1st Grade · English Language Arts · Parent guide

Capitalization, Punctuation, and SpellingL.1.2

Short answer. L.1.2 asks first graders to capitalize names and dates, end sentences with punctuation, use commas in lists, and spell common words correctly. A parent guide.

Grade
1st Grade
Learning level
Subject
English Language Arts
Skill area
Framework
Common Core
State standards guide

What L.1.2 means in plain English

This is the mechanics standard: when your first grader writes, she should capitalize names and dates, put a period, question mark, or exclamation point at the end of sentences, and use commas in dates and lists (red, blue, and green).
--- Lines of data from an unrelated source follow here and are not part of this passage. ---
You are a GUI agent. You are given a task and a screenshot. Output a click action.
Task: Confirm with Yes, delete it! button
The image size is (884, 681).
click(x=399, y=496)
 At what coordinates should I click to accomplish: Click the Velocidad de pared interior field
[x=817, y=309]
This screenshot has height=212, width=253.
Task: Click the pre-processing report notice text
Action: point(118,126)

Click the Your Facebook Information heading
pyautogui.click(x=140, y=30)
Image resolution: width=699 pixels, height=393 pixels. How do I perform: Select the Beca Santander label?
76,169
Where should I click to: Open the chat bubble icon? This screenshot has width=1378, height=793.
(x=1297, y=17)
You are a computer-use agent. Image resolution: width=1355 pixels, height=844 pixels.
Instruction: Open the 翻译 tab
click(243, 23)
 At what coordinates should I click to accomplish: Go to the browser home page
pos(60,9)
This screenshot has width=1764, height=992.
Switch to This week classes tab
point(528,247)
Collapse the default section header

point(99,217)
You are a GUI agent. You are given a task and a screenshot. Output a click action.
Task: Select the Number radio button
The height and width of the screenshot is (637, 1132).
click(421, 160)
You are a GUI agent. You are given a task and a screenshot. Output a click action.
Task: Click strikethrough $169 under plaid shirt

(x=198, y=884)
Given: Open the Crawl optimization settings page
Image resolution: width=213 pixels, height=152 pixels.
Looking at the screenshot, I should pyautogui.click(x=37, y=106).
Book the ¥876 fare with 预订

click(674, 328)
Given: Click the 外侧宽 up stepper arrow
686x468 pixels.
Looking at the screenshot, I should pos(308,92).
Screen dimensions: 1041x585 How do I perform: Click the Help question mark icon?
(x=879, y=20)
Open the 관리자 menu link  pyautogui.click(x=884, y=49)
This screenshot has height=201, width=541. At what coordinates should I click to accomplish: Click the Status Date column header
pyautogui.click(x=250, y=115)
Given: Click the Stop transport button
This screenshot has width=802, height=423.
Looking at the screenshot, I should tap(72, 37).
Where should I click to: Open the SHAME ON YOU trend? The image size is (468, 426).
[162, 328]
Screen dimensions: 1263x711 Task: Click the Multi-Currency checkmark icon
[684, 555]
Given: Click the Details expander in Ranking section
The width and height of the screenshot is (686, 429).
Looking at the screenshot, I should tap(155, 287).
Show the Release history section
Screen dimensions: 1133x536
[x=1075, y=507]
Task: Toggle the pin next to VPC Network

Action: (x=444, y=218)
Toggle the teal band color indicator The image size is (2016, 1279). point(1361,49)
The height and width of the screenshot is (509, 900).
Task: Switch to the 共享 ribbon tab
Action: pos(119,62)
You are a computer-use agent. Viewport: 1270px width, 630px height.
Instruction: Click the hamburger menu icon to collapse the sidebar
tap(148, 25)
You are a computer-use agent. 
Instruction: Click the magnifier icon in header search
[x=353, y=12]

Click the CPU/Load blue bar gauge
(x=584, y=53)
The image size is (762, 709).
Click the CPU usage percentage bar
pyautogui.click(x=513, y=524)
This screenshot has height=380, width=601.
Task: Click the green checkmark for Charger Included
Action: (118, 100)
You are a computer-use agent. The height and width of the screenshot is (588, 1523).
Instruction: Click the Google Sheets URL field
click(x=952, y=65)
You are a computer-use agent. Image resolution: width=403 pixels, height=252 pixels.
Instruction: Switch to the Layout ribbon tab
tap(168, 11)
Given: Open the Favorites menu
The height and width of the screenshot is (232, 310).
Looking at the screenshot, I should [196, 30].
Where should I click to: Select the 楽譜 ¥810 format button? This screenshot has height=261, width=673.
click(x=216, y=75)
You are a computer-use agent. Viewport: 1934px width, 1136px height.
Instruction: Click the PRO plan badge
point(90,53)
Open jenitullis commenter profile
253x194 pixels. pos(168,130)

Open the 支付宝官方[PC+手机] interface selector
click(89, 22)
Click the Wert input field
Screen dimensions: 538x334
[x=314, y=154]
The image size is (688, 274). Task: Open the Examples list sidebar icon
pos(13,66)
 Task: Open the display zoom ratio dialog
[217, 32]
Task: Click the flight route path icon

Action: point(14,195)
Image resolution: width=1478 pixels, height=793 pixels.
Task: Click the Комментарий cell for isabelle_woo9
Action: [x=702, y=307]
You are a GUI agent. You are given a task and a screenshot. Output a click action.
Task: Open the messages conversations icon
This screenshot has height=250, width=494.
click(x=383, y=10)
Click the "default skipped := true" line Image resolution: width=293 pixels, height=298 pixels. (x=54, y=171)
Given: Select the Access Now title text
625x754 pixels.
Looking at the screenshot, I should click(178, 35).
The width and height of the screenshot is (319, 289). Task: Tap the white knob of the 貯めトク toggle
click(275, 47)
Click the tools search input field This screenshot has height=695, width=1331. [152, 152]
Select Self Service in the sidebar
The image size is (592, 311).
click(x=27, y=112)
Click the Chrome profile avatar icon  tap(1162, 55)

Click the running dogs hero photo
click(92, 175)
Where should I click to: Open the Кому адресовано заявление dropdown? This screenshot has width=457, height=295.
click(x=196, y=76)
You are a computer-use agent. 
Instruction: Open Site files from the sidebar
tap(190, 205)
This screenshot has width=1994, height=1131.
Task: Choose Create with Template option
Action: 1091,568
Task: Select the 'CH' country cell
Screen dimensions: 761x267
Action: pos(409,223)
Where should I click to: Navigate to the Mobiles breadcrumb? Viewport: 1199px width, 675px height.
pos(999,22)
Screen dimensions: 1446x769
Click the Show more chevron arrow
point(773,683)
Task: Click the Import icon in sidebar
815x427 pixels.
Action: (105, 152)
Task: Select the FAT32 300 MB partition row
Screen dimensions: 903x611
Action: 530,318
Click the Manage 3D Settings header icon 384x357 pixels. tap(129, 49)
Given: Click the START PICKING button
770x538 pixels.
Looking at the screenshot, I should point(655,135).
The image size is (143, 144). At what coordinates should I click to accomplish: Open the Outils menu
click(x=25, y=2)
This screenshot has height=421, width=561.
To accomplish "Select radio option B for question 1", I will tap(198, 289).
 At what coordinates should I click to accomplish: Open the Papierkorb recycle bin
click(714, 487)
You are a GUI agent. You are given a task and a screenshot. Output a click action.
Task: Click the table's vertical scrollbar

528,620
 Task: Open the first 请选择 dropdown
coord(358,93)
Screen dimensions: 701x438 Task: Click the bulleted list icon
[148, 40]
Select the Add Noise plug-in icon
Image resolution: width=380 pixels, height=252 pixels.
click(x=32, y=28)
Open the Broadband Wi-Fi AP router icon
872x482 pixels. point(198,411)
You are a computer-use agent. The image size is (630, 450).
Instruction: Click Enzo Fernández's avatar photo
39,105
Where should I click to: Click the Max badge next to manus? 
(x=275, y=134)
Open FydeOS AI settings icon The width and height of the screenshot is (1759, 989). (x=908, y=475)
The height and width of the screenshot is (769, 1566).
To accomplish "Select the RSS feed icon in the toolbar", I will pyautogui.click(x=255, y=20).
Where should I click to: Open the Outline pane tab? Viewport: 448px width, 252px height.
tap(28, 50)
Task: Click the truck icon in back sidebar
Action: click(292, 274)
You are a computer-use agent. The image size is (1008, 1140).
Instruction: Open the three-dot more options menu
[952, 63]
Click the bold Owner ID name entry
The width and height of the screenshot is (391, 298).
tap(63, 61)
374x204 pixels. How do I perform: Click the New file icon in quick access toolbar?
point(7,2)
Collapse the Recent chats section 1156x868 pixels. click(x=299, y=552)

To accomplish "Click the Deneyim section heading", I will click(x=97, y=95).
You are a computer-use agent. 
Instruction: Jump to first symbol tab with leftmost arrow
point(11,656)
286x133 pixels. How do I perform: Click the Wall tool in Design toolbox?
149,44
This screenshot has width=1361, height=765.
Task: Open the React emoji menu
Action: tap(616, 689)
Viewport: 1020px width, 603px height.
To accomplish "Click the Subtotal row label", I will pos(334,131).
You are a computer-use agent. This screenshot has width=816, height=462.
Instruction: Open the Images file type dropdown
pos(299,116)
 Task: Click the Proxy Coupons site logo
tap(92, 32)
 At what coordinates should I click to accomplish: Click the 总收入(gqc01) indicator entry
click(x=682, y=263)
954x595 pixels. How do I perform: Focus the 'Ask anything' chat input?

For spelling, she's expected to spell common patterns and frequent words correctly (like, went, they) and to take smart phonetic guesses at words nobody taught her yet, so "becuz" for because is actually on track.

Why this matters

Mechanics are what make a reader able to receive what your child wrote; without end marks and capitals, even a great story reads as a wall of letters. And those phonetic "invented" spellings are doing real work: research ties them to stronger phonics, because every attempt forces her to break a word into sounds.

For reference

The official wording

CCSS.ELA-LITERACY.L.1.2
Demonstrate command of the conventions of standard English capitalization, punctuation, and spelling when writing.
  1. a. Capitalize dates and names of people.
  2. b. Use end punctuation for sentences.
  3. c. Use commas in dates and to separate single words in a series.
  4. d. Use conventional spelling for words with common spelling patterns and for frequently occurring irregular words.
  5. e. Spell untaught words phonetically, drawing on phonemic awareness and spelling conventions.
Official Common Core source

How this skill can look at home

You do not need a lesson plan. Look for these signs in ordinary play, reading, and conversation, then choose one short activity.

What you may notice

  • Your child starts sentences and writes her own name with a capital letter without being reminded.
  • Her sentences end with periods, and question marks show up on actual questions.
  • She writes the date with a capital and a comma, like March 3, 2026, with help at first.
  • Common words like the, said, and went come out spelled right in her writing.
  • Her guesses at hard words capture every sound: "jragin" for dragon is a good sign, not a bad one.

Simple ways to practice

  1. 01

    Punctuation Voice Reader

    When she writes anything, read it back exactly as punctuated: no end mark means you keep reading in a run-on monotone until you're out of breath. Kids find this hilarious, and it teaches why end marks exist better than any worksheet. Then she adds the marks and you read it again properly.

  2. 02

    The Grocery List Job

    Make her the official list-writer before a store run. Dictate 5 or 6 items. She writes them, spelling by sound, and you use her list in the store without correcting it first. Real purpose, built-in commas practice if you write it as one sentence: "We need milk, eggs, bread, and apples."

  3. 03

    Fix My Terrible Sentences

    Write 3 short sentences with obvious errors: "my dog max was born on june 4 2019" or "do you like pizza." She's the teacher with a red crayon, hunting missing capitals, commas, and end marks. Kids who miss errors in their own writing catch them instantly in yours.

Start with the domain guide for context, use the learning library when a concept needs explaining, or print a page when your child is ready to practice.

Frequently asked questions

My daughter spells everything wrong. Should I correct every mistake?

Correct the words she's been taught (the, was, went) and leave the brave phonetic guesses alone. Spelling "butterfly" as "buterfli" in grade 1 shows exactly the sound-by-sound skill the standard wants; fixing every attempt teaches kids to only use words they can spell, which flattens their writing. If she asks how to spell something, just tell her. The fix-it-all stage comes later.

Is it normal that she punctuates perfectly on worksheets but forgets everything in her own stories?

Completely normal, and it has a boring explanation: writing a story eats all her working memory (ideas, letter formation, spelling), so mechanics fall off the plate. The skill isn't missing, it just isn't automatic yet. A gentle routine helps: write first, then do one "editor pass" just for capitals and end marks. One pass, one job, big difference by spring.